In the next few days you will be asked to vote on a motion of no confidence in the Conservative party leader Richard Cornelius.
You will no doubt be asked to express your loyalty to Councillor Cornelius and to defeat the motion.
As local residents we would like to ask you to think very carefully about the consequences of such an action.
We know that many of you are now deeply concerned about the future of the Conservative administration, that you have profound misgivings about the viability of the One Barnet programme, and that you are also concerned by the response of the leader to issues arising from the arrest and consequent charging of your colleague Councillor Brian Coleman, in relation to an alleged assault. The announcement today that the much trumpeted Landmark Library plan has fallen through can only add to your sense of misgiving.
The continuing difficulties felt by residents and traders over the contentious parking policy has caused enormous damage to the relationship of trust between this administration and the residents of Barnet, and now it has become abundantly clear that the massive scale of privatisation of a further £1 billion worth of council services envisaged by the One Barnet project is hugely unpopular not only amongst residents and voters, but within your own ranks.
Last week Andrew Travers, the newly appointed ‘interim’ Chief Executive of Barnet Council, affirmed to a committee that the ‘Joint Venture’ model was still very much under consideration, despite the fact that elected members have not been involved in the discussions for such a proposal, and that the leader has stated previously that he was being excluded from such discussions.
Councillors must ask themselves why they are being distanced from policy decisions of such vital significance. Who is in control of this council, councillors or the officers of the senior management team?
Once the £1 billion contracts are signed, of course, elected members will effectively lose all control over almost all of our council services, which will then be in the hands of unaccountable private companies for a period of ten years, with huge financial penalties to the authority, that is to say to residents, should any serious difficulties arise, which they inevitably will.
Councillors must also ask why there never been an independent assessment of the risks posed by the One Barnet programme, and why there has been such a clear failure to mitigate the risk of conflict of interest raised by the exchange of senior officers between the council and the private companies bidding for contracts as part of the One Barnet programme.
Such an apparent lack of regulation might reasonably be said to have compromised the whole procurement process, and to have exposed the authority to legal challenge, a prospect already a clear possibility on the basis of the blatantly inadequate consultation with the residents and stakeholders who will be bearing the full impact of the privatisation of almost all our council services.

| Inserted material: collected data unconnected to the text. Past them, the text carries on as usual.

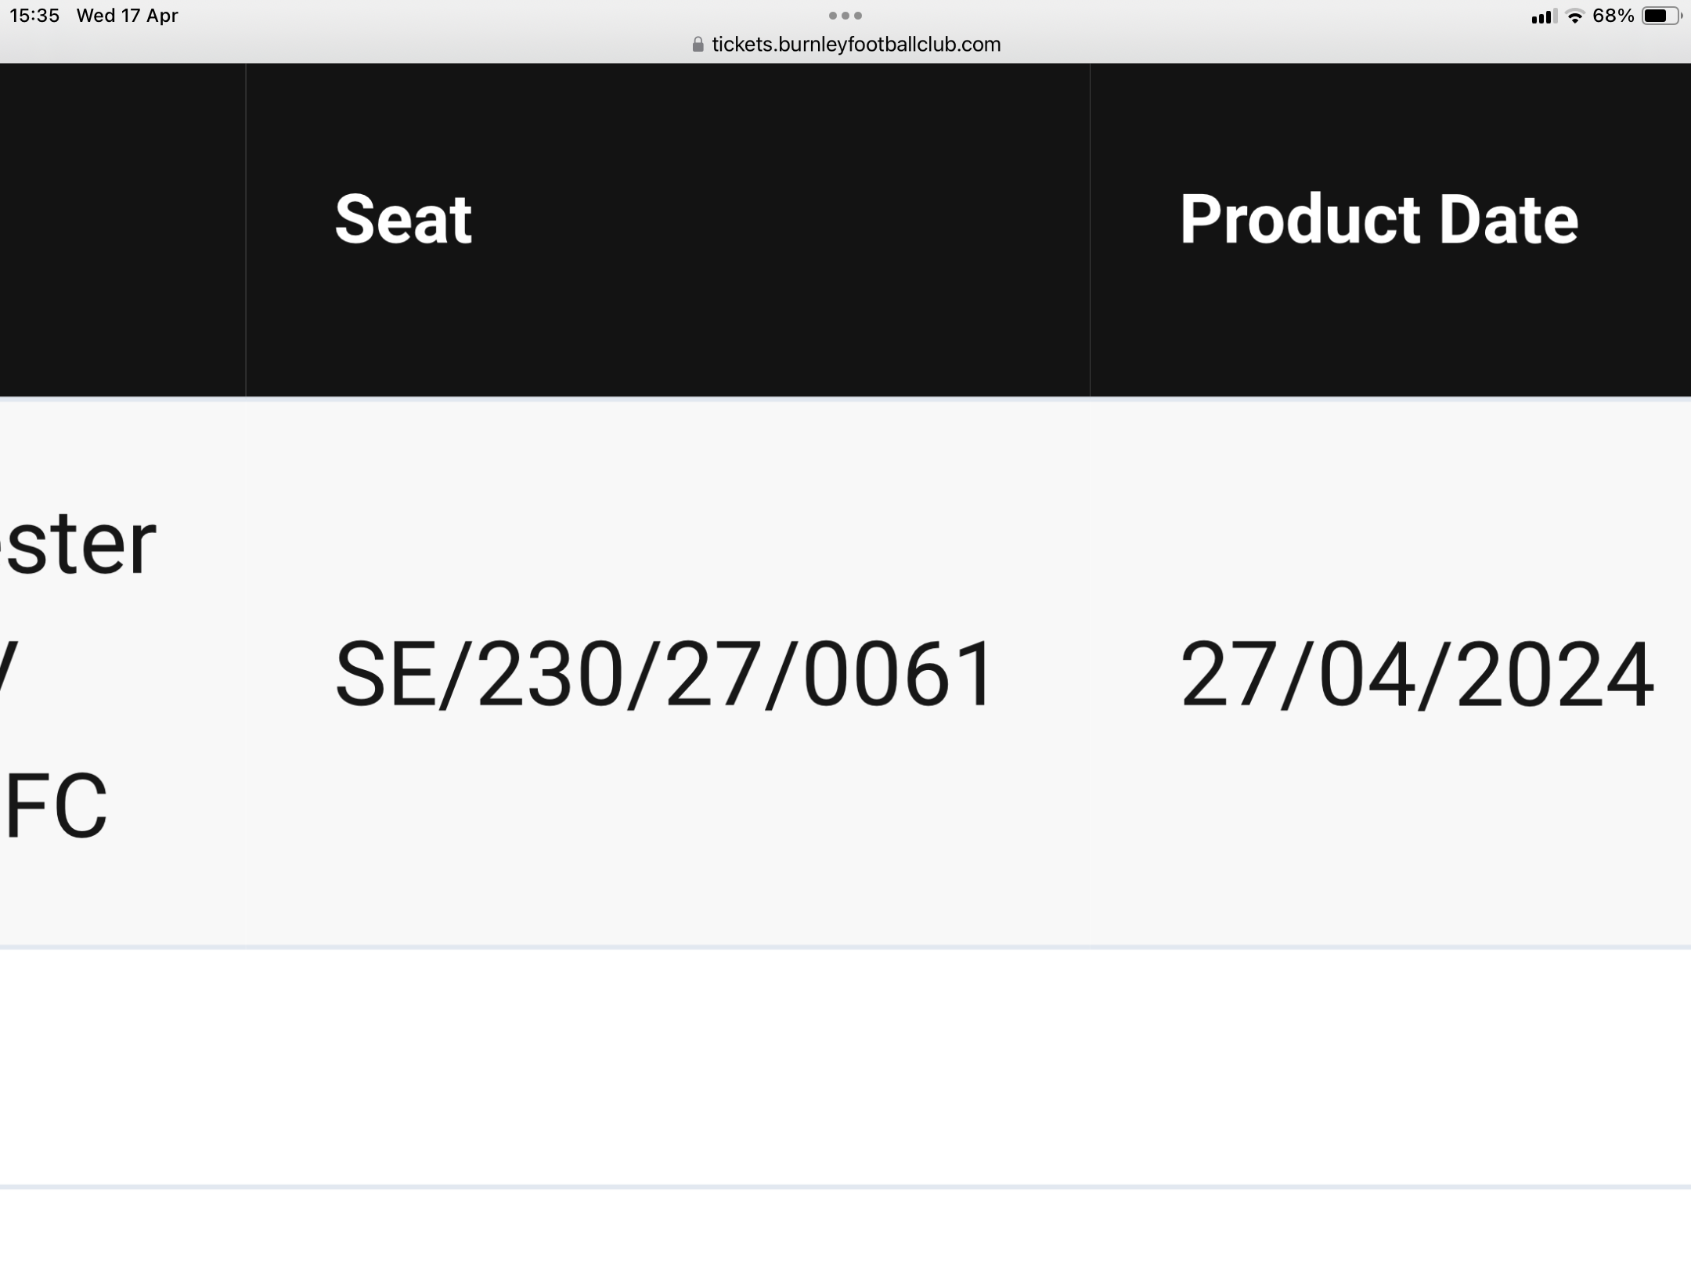
Task: Select product date 27/04/2024
Action: pyautogui.click(x=1416, y=674)
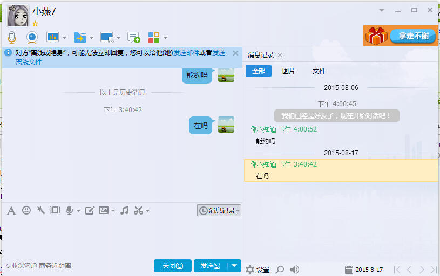Expand the apps grid dropdown arrow
Screen dimensions: 440x276
tap(165, 38)
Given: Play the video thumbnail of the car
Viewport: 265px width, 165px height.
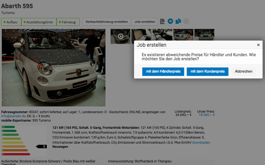Looking at the screenshot, I should click(121, 36).
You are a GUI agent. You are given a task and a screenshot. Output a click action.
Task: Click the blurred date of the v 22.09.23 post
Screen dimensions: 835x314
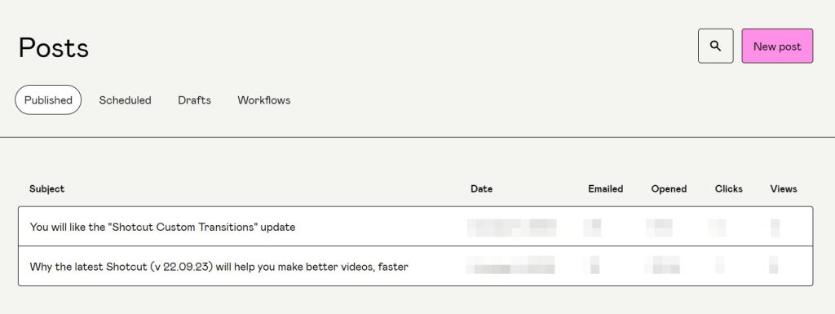510,265
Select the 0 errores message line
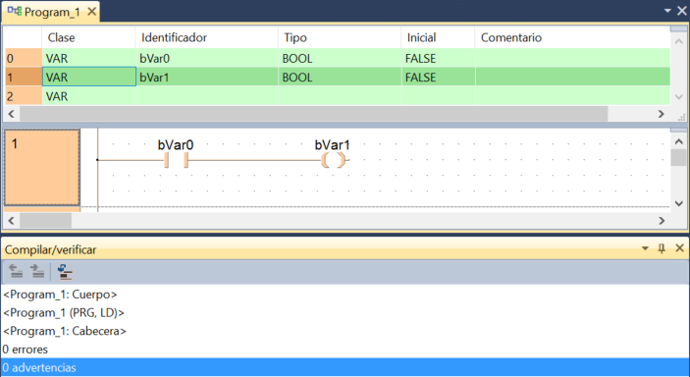Image resolution: width=690 pixels, height=377 pixels. (26, 350)
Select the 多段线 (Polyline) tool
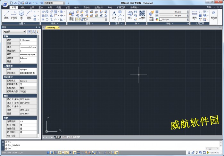 click(14, 14)
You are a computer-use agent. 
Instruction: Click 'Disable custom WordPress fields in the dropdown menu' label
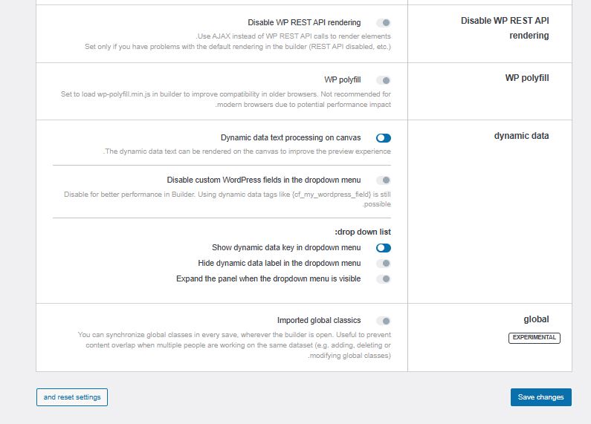[264, 180]
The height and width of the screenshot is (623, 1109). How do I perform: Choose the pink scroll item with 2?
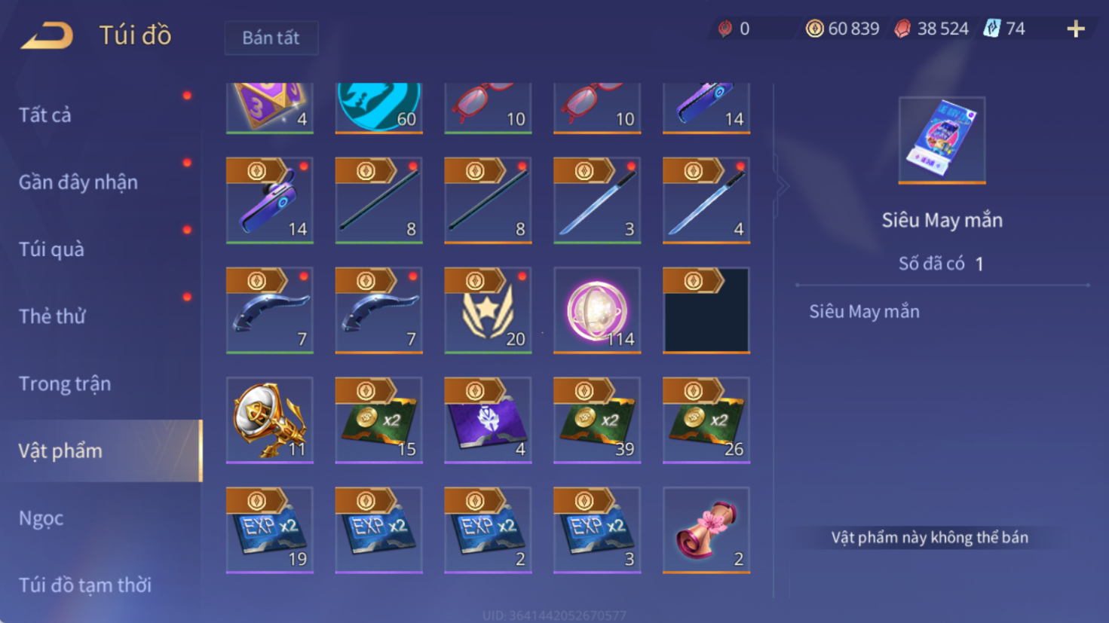[x=706, y=530]
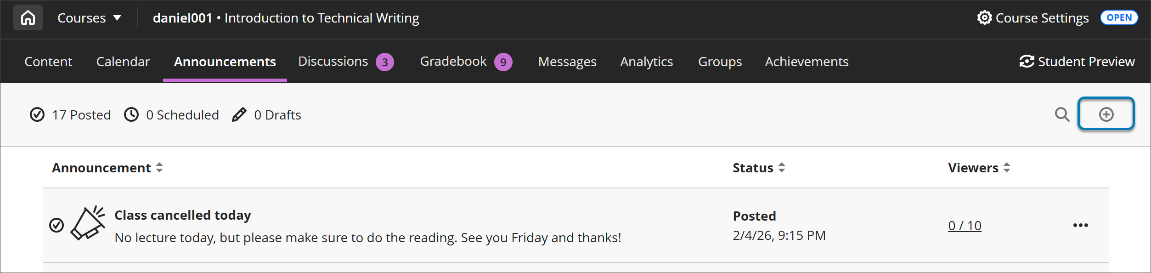The width and height of the screenshot is (1151, 273).
Task: Sort by the Status column
Action: point(781,167)
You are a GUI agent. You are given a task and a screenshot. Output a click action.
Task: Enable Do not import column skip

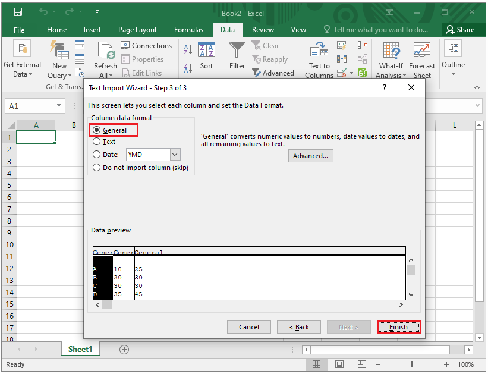click(96, 167)
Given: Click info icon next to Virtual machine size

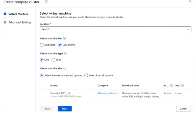Looking at the screenshot, I should (65, 68).
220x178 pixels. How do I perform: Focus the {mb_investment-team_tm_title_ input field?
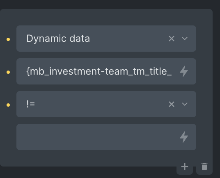[99, 71]
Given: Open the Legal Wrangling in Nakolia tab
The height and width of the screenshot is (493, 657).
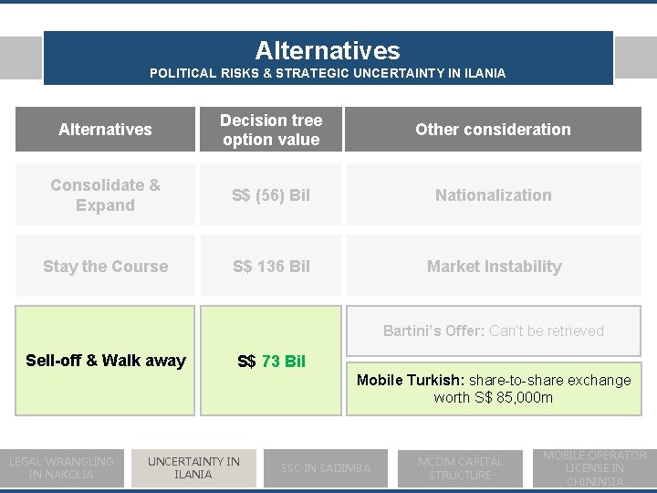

Another question that must be addressed is the extraordinary level of cost to local taxpayers of Agilysis/iMPOWER, the consultants who are acting as the One Barnet ‘implementation partners’ – newly released figures reveal that their bill for September alone cost us nearly half a million pounds, and spending on all consultants, wildly out of control, is now estimated to reach a staggering total of £9.5 million.
Such extravagance with taxpayers’ money at a time of austerity, with no return in the form of savings is clearly a reckless indulgence, benefiting no one other than the consultants themselves. In combination with the loss in revenue as a result of the newly privatised parking service, it perfectly illustrates the improbability of the delivery of any of the promised savings from the outsourced profit of the One Barnet programme.
Last week Cornwall County Council voted to halt their own Joint Venture proposals at a late stage in the negotiations, due to the extent of concern felt by councillors and residents over the plans for their large scale privatisation of council services. The Conservative leader lost a vote of no confidence, having shown a determination to proceed with the plans in the face of enormous opposition.
Now here in Barnet you, our elected representatives, face the same choice as your Cornish counterparts - and now is the time for you to have the courage to act.
Please use this opportunity to bring a halt to the One Barnet programme and instigate a fundamental review of a commitment which will place the long term future of our borough, our services, our residents, in the hands of unaccountable private sector companies using us for their own profit.
Please take this last opportunity to stand up for what you know is right, and what is the sensible thing to do.